The "F" Word

I mean “Fail,” of course.

I teach college. I don’t think I’ve given an “F” in the last ten or twenty years, as far back as I can remember, actually, to a student who has shown up for more than half the classes and handed in some portion of the work.

And that’s wrong. I know it’s wrong.

I’ve found a way to award such students “INC” grades (which turn into Fs, if they fail to hand in the missing work), or give them referral grades (grades that appear on their transcirpt only after they do some remediation, like taking and passing a non-credit course in writing skills) or I’ll give them a “W” (withdrawal with instructor’s permission) for almost any reason they can devise.

The reason it’s wrong is that I believe it to be pedagogically useful to give "F"s as a way of saying, in effect, “Your work falls well below the standards, as I see them, of adequate work in this college, and you need to seriously step up your effort or your skill-level or both. Take this grade as a clear, unambiguous sign that you have done such little work or such poor work that you have succeeded only in wasting your own time, and when you retake this course, or when you take other courses, please remember how frustrated you feel right now about wasting your tuition money and whatever energy you may have sunk into this course.”

I got an “F” in a college course once myself. I was pissed-off, because I thought I deserved to pass the course, but I certainly took the above lesson from getting that “F” and my effort certainly never again fell as far as I let it fall in that course. I think the self-centered twerp who gave me that “F” helped me take my studies more seriously, though I still have very little respect for him otherwise.

### EXERCISE TASK A
In the listing, from the line with "Open calendar picker" to the line with "(x=10, y=20)", shift every coordinate in the answers up by 111 and write all of those lines out again, requests included.
The essay and the listing that follows it are separate material.

### MATERIAL SUPPLIED
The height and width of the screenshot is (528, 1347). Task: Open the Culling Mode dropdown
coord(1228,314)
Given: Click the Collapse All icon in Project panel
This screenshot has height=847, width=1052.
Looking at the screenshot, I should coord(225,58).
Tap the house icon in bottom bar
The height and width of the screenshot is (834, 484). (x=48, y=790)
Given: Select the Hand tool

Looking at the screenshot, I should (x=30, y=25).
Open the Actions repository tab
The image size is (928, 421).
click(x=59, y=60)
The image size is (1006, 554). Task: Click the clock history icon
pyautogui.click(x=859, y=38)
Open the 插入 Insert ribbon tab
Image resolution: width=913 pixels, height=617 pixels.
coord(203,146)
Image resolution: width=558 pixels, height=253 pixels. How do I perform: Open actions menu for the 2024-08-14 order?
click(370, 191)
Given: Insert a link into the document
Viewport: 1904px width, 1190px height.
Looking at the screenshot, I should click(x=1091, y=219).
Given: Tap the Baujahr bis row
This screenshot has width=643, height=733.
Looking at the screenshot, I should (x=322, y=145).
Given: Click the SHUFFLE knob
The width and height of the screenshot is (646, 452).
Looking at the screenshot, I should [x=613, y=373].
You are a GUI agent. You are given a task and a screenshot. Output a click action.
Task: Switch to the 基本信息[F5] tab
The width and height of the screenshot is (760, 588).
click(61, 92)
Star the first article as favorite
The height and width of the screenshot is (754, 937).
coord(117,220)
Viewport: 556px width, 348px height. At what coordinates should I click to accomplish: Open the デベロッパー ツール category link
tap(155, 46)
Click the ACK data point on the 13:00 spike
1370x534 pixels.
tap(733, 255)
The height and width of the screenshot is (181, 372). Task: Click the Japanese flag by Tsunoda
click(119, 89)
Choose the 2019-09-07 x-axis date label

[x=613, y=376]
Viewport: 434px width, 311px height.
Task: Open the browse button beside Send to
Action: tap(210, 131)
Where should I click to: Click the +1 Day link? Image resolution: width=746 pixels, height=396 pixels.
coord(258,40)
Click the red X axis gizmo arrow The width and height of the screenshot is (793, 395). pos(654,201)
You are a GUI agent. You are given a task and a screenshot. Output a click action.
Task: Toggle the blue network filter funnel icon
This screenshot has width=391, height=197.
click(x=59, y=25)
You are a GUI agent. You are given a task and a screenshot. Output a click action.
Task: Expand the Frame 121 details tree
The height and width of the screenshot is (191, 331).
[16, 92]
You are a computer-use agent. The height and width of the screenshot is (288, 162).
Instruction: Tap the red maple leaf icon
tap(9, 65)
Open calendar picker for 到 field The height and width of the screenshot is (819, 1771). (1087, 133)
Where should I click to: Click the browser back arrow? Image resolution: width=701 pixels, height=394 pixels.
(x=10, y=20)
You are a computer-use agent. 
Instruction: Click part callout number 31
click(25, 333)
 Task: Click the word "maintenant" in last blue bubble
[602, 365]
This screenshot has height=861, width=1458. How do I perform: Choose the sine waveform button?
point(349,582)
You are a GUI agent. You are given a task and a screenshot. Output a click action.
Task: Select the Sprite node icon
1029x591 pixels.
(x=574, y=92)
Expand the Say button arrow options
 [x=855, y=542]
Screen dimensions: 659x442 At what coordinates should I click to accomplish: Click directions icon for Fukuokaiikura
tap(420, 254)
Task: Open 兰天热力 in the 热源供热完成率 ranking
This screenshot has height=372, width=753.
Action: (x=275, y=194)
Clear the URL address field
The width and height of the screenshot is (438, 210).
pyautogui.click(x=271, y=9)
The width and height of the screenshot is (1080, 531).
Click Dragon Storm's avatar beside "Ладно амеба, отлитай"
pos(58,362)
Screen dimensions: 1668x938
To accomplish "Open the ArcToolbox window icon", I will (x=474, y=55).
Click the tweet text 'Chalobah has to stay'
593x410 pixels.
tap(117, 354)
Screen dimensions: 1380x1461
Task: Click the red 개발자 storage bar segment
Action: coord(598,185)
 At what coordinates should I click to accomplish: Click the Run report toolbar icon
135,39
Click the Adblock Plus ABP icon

### EXERCISE TASK B
Echo back the essay on failing grades in full, word for word.

### REPLY A
Open calendar picker for 到 field The height and width of the screenshot is (819, 1771). (1198, 244)
Where should I click to: Click the browser back arrow? Image resolution: width=701 pixels, height=394 pixels.
(x=121, y=131)

### REPLY B
The "F" Word

I mean “Fail,” of course.

I teach college. I don’t think I’ve given an “F” in the last ten or twenty years, as far back as I can remember, actually, to a student who has shown up for more than half the classes and handed in some portion of the work.

And that’s wrong. I know it’s wrong.

I’ve found a way to award such students “INC” grades (which turn into Fs, if they fail to hand in the missing work), or give them referral grades (grades that appear on their transcirpt only after they do some remediation, like taking and passing a non-credit course in writing skills) or I’ll give them a “W” (withdrawal with instructor’s permission) for almost any reason they can devise.

The reason it’s wrong is that I believe it to be pedagogically useful to give "F"s as a way of saying, in effect, “Your work falls well below the standards, as I see them, of adequate work in this college, and you need to seriously step up your effort or your skill-level or both. Take this grade as a clear, unambiguous sign that you have done such little work or such poor work that you have succeeded only in wasting your own time, and when you retake this course, or when you take other courses, please remember how frustrated you feel right now about wasting your tuition money and whatever energy you may have sunk into this course.”

I got an “F” in a college course once myself. I was pissed-off, because I thought I deserved to pass the course, but I certainly took the above lesson from getting that “F” and my effort certainly never again fell as far as I let it fall in that course. I think the self-centered twerp who gave me that “F” helped me take my studies more seriously, though I still have very little respect for him otherwise.